**Recorded information**
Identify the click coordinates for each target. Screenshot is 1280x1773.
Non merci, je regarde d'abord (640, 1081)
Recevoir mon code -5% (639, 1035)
...
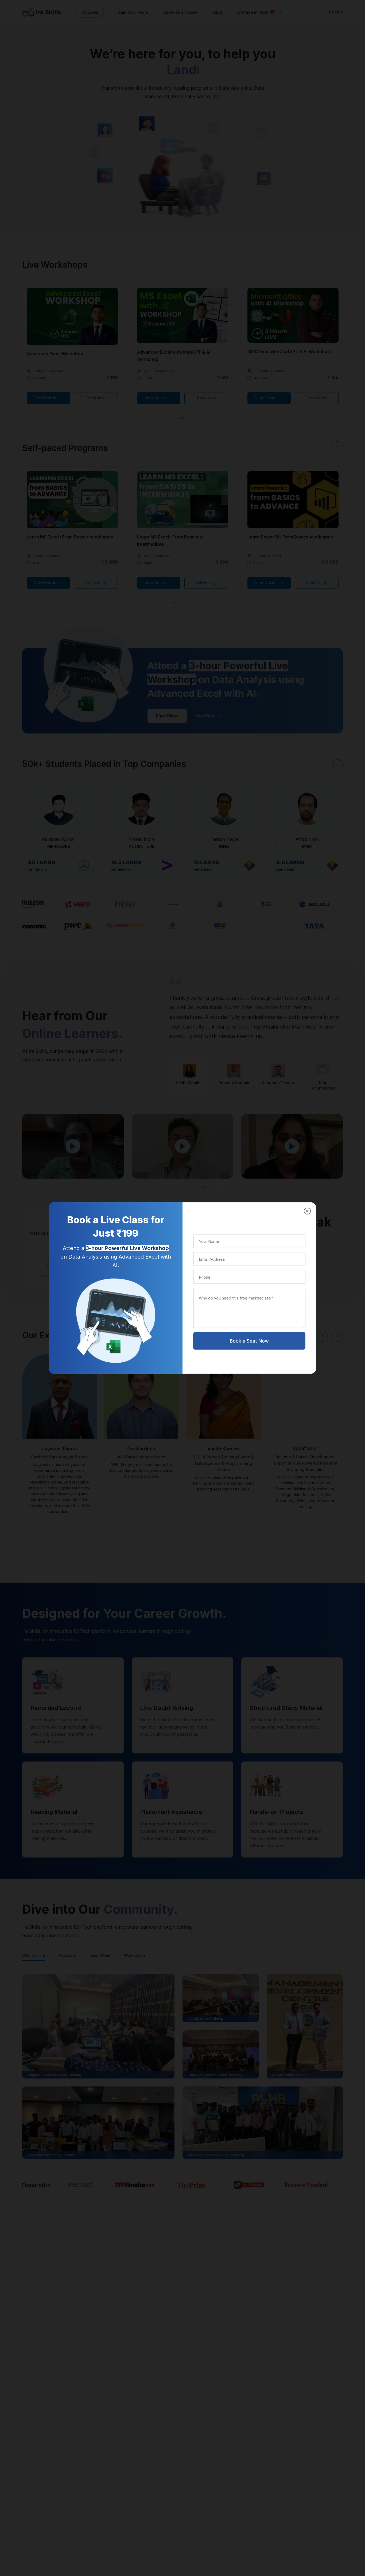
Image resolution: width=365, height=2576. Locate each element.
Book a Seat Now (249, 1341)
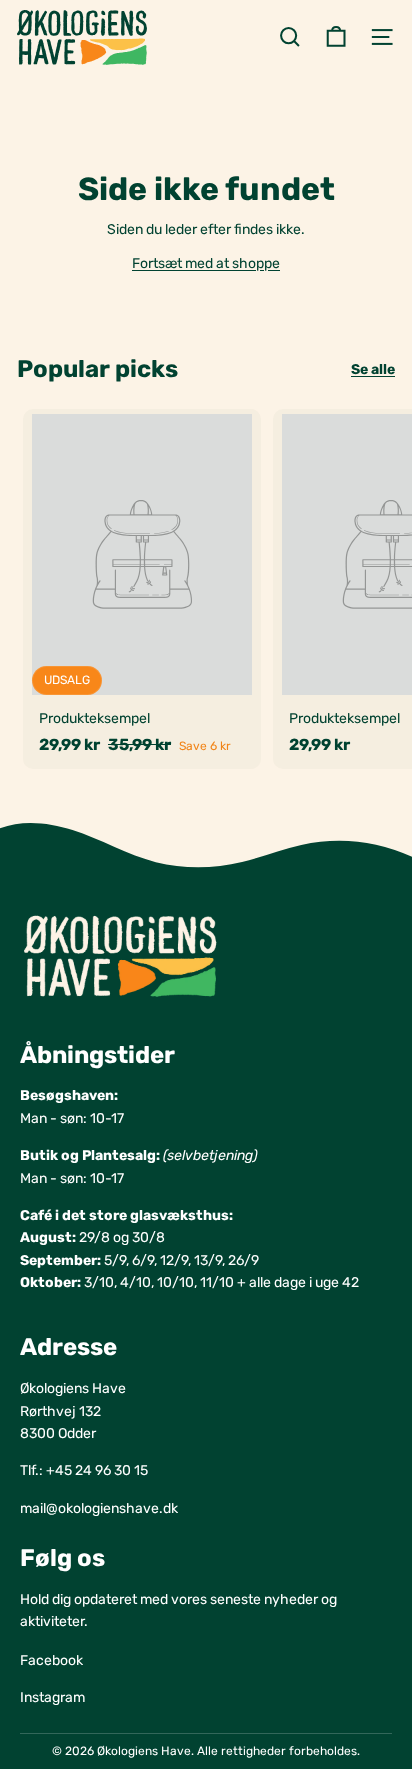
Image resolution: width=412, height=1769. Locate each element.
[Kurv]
==
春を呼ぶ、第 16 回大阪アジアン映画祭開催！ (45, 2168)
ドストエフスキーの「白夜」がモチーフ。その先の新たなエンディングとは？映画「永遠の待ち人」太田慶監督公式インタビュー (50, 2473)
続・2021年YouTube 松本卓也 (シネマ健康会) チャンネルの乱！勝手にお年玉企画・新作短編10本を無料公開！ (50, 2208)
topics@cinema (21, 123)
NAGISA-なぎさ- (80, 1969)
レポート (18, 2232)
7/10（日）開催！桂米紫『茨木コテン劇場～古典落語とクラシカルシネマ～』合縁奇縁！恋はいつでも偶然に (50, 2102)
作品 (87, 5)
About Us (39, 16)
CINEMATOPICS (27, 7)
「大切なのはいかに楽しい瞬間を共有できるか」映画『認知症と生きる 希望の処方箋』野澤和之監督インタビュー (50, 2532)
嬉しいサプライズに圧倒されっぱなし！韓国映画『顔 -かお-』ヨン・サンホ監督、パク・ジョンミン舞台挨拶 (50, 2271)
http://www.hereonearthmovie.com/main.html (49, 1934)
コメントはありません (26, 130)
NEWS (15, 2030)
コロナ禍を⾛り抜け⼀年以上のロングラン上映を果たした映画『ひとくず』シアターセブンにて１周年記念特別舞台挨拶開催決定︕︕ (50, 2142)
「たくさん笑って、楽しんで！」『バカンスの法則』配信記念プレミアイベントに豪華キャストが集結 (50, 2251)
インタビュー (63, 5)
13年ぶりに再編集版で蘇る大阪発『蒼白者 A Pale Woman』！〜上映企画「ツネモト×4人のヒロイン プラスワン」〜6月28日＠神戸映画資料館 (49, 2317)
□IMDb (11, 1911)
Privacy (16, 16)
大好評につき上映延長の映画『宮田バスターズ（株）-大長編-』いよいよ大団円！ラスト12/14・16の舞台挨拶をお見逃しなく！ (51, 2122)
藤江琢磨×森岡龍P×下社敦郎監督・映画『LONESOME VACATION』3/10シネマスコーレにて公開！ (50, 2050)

**About this task**
The word "height" appears in how many lines of the data? Answer with only the number.

**Result for this exercise**
2